### The problem
Render the part of the data that opens with the line containing "Image resolution: width=992" and closes with the line containing "Action: tap(325, 374)" as a numbered list, leaving out any blank lines.
--- Start ---
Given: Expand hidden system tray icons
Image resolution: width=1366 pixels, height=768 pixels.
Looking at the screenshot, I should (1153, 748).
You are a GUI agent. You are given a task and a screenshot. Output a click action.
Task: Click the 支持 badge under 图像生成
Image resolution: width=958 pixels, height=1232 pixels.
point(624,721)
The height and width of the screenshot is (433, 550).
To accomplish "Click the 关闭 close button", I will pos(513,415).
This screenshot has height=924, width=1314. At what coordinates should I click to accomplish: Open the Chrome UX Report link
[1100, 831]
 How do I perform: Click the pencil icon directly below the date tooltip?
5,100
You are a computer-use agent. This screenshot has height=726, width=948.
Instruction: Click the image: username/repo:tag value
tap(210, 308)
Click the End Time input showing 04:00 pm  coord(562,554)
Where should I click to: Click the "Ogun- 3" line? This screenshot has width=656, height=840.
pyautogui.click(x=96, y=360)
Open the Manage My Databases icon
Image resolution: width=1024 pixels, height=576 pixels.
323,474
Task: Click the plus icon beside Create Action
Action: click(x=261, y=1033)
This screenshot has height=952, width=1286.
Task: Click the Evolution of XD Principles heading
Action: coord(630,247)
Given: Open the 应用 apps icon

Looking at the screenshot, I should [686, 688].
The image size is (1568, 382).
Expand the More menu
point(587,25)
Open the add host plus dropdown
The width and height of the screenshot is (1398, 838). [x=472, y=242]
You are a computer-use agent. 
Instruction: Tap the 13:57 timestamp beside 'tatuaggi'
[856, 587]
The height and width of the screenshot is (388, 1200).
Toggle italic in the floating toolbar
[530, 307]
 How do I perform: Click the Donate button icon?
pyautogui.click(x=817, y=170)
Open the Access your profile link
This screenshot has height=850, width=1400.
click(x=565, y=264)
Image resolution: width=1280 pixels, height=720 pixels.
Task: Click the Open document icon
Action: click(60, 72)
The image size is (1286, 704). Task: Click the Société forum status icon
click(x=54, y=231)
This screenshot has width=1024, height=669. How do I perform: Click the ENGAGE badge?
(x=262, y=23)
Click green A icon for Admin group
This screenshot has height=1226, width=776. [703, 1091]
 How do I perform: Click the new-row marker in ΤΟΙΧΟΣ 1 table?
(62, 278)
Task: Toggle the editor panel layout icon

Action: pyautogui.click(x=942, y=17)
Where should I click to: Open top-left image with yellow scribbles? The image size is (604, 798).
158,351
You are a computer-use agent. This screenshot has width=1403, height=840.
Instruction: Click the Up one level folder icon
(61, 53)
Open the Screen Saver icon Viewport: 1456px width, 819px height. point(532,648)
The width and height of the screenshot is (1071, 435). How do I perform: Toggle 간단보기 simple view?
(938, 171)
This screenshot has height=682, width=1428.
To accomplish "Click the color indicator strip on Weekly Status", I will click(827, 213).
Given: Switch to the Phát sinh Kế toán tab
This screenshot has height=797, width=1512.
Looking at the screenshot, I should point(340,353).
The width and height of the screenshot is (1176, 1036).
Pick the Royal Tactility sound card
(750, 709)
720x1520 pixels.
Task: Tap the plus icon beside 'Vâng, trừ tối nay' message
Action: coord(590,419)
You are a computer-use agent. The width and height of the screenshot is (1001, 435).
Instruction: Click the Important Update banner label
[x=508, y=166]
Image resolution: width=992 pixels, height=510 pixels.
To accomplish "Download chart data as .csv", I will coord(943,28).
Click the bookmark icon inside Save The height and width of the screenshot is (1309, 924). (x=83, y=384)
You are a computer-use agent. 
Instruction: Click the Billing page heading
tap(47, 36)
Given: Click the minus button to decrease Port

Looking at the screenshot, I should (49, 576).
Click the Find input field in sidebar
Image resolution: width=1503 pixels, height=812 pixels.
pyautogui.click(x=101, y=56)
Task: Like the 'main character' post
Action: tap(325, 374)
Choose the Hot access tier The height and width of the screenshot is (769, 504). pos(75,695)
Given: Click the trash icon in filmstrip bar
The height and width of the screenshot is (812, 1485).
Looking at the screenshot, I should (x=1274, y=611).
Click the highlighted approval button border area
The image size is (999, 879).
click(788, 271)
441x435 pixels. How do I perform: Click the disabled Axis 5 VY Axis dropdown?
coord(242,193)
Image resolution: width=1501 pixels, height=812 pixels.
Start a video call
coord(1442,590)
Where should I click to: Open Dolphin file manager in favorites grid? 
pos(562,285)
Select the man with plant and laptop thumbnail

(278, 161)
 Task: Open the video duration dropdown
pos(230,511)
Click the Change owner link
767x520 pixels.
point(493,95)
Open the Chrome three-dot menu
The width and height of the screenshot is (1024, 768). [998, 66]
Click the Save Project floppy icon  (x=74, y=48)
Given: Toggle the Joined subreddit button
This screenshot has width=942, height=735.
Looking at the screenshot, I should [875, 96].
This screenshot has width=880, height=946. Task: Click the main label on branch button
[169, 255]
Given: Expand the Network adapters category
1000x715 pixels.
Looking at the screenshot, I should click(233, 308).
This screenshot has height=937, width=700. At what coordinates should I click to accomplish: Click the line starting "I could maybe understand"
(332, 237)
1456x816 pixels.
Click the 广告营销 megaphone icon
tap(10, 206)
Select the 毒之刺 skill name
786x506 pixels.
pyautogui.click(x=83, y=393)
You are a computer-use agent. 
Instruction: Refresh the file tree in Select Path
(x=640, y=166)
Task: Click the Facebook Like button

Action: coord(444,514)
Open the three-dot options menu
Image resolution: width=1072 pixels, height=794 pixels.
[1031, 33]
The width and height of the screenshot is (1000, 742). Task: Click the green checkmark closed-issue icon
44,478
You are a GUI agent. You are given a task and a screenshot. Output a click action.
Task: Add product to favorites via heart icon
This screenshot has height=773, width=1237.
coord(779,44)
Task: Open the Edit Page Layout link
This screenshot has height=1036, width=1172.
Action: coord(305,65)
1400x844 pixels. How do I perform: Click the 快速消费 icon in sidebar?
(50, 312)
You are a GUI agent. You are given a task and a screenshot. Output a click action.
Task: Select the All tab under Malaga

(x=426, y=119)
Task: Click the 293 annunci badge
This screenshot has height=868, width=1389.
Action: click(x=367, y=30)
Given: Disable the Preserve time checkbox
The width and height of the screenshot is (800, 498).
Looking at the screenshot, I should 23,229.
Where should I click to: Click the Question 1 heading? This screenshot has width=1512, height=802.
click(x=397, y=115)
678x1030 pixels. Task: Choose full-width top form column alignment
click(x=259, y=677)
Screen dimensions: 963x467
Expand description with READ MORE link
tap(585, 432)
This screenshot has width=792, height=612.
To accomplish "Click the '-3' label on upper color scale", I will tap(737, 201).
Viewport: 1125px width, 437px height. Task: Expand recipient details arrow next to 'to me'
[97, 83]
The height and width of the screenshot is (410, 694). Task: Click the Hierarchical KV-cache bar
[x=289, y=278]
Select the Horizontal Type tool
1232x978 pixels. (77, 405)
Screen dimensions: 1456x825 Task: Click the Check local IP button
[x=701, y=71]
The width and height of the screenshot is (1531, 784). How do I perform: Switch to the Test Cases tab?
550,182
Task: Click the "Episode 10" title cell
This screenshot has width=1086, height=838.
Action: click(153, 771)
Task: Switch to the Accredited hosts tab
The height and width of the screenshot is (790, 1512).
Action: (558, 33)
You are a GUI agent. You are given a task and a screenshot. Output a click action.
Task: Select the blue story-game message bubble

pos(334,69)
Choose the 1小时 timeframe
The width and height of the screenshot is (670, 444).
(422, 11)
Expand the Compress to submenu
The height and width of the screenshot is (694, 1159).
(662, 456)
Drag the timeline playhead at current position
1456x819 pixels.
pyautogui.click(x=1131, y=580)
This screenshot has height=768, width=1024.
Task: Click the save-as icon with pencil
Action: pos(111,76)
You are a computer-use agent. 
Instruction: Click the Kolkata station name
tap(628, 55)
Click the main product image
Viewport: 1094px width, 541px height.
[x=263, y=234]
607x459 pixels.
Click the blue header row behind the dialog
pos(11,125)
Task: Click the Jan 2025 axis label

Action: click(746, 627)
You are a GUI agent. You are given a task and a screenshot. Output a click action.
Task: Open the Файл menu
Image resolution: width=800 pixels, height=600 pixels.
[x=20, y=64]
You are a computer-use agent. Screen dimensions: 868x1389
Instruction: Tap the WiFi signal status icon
--- End ---
### Solution for this problem
1. Image resolution: width=992 pixels, height=510 pixels.
2. To accomplish "Download chart data as .csv", I will coord(943,28).
3. Click the bookmark icon inside Save The height and width of the screenshot is (1309, 924). (x=83, y=384)
4. You are a computer-use agent. 
5. Instruction: Click the Billing page heading
6. tap(47, 36)
7. Given: Click the minus button to decrease Port
8. Looking at the screenshot, I should (49, 576).
9. Click the Find input field in sidebar
10. Image resolution: width=1503 pixels, height=812 pixels.
11. pyautogui.click(x=101, y=56)
12. Task: Like the 'main character' post
13. Action: tap(325, 374)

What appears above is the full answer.